### Data provided
☆ ☆ ☆ ☆ ☆ ☆ ☆

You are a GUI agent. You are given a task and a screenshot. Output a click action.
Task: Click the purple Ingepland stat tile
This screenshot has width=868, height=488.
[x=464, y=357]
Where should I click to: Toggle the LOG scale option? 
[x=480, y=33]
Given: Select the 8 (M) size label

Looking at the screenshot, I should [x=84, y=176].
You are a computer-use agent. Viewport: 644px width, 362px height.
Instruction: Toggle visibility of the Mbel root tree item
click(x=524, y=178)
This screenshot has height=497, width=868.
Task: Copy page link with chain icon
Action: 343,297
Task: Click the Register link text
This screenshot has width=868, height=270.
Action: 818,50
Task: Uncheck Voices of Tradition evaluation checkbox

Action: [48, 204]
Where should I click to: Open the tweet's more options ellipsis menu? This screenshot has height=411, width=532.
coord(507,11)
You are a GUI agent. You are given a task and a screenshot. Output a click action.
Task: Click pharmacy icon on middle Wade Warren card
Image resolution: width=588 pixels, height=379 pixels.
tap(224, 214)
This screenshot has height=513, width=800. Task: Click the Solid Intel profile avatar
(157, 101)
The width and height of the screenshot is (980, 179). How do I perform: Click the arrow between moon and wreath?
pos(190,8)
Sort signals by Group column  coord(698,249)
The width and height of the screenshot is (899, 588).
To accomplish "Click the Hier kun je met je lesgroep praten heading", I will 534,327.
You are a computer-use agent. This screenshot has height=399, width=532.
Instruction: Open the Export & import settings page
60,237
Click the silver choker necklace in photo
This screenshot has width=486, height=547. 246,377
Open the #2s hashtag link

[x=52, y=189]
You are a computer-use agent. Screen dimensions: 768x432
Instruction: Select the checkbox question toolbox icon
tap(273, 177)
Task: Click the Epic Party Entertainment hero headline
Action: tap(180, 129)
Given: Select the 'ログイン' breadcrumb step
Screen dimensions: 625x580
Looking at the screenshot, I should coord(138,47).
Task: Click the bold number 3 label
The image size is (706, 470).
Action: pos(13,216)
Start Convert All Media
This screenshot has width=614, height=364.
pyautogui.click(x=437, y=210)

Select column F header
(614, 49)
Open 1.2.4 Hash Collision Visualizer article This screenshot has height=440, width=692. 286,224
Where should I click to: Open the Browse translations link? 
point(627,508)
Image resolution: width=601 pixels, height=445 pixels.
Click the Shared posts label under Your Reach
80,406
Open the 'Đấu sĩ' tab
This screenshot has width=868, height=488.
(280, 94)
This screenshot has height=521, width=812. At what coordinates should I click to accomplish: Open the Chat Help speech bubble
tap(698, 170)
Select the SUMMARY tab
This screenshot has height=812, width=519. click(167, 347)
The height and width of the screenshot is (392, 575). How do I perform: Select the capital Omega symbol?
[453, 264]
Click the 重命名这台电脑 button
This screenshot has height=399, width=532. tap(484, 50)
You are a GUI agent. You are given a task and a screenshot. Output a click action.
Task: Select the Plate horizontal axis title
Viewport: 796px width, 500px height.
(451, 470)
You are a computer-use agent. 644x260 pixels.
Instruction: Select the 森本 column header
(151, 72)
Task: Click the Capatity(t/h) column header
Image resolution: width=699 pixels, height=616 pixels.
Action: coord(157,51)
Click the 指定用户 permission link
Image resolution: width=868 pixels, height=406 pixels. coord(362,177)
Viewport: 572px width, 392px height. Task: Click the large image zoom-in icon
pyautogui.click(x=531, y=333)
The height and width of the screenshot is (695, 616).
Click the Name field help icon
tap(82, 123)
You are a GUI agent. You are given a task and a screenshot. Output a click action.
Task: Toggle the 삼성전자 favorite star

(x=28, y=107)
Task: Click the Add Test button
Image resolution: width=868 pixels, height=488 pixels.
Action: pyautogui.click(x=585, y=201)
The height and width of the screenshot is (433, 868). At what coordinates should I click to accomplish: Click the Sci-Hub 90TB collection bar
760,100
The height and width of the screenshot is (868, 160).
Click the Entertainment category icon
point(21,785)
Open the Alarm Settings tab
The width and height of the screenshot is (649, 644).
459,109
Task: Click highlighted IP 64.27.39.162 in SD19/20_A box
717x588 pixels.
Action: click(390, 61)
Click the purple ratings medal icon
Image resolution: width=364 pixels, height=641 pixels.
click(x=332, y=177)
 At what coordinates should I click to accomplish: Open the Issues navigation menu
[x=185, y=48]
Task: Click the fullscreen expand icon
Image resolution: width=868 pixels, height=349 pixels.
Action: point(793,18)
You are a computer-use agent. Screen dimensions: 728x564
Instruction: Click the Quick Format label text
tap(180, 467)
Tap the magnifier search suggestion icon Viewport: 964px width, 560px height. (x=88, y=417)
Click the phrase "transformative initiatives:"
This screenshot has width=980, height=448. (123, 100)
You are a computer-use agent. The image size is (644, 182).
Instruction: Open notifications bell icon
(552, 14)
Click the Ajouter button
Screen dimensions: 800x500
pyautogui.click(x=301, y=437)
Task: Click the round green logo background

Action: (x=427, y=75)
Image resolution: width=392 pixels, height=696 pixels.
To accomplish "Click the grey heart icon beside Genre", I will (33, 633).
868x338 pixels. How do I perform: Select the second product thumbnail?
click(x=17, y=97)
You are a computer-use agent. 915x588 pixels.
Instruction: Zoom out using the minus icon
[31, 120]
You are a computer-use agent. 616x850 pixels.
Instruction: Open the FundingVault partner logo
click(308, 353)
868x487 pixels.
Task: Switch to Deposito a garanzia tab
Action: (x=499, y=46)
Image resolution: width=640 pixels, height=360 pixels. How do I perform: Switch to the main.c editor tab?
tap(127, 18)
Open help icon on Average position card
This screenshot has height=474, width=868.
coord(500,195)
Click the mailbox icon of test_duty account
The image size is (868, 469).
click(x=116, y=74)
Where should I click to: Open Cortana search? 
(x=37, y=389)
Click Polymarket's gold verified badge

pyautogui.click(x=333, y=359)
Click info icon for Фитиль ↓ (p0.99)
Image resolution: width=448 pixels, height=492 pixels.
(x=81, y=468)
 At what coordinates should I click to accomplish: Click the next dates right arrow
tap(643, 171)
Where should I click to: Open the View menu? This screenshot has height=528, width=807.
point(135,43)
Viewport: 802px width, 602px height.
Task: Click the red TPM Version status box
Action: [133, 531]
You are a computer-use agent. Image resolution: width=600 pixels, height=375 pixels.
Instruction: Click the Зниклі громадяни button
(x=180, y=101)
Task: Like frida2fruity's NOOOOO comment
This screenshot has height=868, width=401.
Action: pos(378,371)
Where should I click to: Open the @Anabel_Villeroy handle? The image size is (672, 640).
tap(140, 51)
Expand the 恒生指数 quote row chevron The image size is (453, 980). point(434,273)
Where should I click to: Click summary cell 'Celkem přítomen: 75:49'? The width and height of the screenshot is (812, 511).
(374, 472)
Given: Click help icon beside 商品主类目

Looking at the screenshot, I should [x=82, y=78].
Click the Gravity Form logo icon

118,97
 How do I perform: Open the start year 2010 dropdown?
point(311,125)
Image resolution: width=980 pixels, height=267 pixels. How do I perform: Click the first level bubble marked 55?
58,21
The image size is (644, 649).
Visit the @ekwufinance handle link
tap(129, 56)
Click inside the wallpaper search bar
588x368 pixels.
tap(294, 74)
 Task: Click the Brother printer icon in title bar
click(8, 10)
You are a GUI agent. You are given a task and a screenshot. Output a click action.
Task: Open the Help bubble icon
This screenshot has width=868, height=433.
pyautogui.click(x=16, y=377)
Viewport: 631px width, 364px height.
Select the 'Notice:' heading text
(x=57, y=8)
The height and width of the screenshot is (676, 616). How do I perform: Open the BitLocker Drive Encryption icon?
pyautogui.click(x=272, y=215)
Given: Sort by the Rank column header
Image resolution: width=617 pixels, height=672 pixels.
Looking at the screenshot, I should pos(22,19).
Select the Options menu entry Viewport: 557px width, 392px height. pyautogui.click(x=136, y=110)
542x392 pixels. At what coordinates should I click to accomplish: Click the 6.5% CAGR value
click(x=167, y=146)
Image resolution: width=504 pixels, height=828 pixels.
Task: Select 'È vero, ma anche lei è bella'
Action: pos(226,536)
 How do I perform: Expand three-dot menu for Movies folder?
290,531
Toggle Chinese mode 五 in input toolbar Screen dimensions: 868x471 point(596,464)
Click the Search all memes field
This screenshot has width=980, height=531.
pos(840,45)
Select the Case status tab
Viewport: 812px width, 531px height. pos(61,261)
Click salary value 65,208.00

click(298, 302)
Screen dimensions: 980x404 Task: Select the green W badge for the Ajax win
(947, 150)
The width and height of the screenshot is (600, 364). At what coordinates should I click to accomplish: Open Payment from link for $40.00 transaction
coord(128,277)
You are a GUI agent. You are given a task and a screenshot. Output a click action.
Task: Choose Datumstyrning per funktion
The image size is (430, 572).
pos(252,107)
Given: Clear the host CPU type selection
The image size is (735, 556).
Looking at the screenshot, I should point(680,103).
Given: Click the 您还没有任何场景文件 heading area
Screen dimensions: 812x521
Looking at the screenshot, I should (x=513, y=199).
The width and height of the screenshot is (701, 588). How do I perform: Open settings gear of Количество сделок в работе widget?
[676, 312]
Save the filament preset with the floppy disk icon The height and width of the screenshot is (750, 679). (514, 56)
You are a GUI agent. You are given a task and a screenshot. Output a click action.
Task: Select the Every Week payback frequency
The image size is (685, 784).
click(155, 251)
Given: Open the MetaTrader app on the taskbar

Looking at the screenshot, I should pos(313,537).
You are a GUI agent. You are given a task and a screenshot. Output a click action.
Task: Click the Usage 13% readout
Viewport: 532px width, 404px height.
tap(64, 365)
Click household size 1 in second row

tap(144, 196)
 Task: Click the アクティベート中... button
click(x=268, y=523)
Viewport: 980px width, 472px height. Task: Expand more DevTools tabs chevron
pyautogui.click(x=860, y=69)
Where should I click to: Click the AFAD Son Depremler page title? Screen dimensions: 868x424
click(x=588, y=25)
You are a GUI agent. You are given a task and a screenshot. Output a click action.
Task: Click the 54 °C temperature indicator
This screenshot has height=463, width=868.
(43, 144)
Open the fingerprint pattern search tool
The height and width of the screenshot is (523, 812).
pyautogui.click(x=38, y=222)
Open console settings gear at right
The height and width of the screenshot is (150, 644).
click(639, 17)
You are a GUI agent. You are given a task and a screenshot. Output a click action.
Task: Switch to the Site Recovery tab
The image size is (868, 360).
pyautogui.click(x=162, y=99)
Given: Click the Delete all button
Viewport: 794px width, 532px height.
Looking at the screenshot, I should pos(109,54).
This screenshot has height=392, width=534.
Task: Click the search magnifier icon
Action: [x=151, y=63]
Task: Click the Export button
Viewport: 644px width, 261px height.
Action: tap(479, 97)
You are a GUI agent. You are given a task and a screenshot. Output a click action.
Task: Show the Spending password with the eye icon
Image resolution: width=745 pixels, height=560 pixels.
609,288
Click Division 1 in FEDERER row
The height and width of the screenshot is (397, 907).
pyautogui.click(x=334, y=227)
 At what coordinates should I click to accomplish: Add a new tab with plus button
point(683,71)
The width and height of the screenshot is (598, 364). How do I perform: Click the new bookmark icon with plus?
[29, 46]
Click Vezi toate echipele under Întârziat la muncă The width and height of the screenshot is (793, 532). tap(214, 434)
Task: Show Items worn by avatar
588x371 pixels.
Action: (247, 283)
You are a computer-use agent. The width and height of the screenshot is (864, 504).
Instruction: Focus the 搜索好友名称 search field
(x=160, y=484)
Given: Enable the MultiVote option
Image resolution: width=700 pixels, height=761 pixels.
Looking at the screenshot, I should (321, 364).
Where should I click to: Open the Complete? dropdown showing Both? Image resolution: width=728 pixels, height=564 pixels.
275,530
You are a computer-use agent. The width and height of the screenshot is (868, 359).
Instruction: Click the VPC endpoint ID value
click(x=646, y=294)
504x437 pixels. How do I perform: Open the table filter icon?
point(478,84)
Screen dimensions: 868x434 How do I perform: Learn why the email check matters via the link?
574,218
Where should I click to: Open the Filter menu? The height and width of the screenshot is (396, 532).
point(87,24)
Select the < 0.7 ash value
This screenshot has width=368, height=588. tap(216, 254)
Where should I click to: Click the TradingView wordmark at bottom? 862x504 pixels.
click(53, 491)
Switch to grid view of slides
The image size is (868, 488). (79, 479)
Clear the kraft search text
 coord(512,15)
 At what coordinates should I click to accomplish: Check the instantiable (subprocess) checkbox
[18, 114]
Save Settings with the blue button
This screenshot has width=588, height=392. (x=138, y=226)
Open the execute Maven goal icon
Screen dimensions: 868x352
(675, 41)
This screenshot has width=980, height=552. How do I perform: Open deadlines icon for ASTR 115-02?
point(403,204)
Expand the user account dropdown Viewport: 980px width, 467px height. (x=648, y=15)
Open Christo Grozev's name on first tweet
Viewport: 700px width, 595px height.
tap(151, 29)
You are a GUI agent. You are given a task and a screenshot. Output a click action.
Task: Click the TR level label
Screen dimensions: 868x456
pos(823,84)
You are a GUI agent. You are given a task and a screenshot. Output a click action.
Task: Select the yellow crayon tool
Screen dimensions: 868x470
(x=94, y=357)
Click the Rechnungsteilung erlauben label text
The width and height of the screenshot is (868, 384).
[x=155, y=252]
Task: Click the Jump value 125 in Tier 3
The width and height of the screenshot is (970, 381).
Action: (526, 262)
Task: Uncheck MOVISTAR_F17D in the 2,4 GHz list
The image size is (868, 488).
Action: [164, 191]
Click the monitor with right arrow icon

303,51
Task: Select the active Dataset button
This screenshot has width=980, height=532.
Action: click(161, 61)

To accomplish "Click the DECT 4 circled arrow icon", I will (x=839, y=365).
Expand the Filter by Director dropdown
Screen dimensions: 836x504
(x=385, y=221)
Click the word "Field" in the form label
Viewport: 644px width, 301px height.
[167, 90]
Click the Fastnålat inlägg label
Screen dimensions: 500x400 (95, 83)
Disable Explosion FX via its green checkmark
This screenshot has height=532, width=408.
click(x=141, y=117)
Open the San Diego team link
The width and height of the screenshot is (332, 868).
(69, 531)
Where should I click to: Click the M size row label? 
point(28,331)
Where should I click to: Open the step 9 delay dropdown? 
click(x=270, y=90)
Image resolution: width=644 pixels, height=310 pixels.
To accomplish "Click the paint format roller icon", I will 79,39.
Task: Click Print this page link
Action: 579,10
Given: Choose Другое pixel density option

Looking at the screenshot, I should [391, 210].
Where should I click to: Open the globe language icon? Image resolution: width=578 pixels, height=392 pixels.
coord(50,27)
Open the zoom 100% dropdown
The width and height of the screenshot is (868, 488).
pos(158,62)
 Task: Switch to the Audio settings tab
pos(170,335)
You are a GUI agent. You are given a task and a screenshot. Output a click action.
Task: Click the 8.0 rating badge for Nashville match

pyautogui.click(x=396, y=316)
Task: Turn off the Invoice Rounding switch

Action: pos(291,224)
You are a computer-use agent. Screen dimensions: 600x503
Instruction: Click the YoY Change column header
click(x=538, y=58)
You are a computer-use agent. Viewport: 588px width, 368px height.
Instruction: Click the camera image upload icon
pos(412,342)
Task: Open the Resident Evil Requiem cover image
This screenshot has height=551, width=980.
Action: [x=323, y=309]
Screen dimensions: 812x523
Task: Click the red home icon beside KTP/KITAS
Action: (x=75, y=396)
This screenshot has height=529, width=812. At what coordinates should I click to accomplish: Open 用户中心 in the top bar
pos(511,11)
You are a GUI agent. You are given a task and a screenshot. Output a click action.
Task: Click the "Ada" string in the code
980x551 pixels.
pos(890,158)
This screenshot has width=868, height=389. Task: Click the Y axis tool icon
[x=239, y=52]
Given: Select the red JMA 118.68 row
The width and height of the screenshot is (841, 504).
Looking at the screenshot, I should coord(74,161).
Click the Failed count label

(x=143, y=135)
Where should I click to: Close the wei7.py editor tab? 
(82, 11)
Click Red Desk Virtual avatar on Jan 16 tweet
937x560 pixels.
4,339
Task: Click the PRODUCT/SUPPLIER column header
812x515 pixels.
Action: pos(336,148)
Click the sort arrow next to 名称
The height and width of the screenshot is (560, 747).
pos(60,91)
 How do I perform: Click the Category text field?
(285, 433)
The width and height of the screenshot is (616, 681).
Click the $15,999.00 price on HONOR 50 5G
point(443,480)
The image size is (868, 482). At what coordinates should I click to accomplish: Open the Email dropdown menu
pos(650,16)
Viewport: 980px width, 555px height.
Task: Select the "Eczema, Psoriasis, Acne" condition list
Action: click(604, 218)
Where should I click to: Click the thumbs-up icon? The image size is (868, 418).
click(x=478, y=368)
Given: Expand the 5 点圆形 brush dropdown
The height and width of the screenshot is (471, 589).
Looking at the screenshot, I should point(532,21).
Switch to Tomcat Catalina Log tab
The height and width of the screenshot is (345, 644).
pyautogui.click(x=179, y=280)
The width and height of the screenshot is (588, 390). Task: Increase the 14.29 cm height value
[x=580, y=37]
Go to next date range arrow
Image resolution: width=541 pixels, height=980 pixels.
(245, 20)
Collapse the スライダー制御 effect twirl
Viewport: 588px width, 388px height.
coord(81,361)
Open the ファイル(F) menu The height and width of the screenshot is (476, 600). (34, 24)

☆ ☆ ☆ ☆ ☆ ☆ ☆

### Problem to solve
Within the listing above, the range opens at the line with "Task: Click the round green logo background" and closes at the line with "You are a computer-use agent. 616x850 pixels.". Reproduce exactly the lines of that range, including both ends.

### Solution to the exercise
Task: Click the round green logo background

Action: (x=427, y=75)
Image resolution: width=392 pixels, height=696 pixels.
To accomplish "Click the grey heart icon beside Genre", I will (33, 633).
868x338 pixels. How do I perform: Select the second product thumbnail?
click(x=17, y=97)
You are a computer-use agent. 915x588 pixels.
Instruction: Zoom out using the minus icon
[31, 120]
You are a computer-use agent. 616x850 pixels.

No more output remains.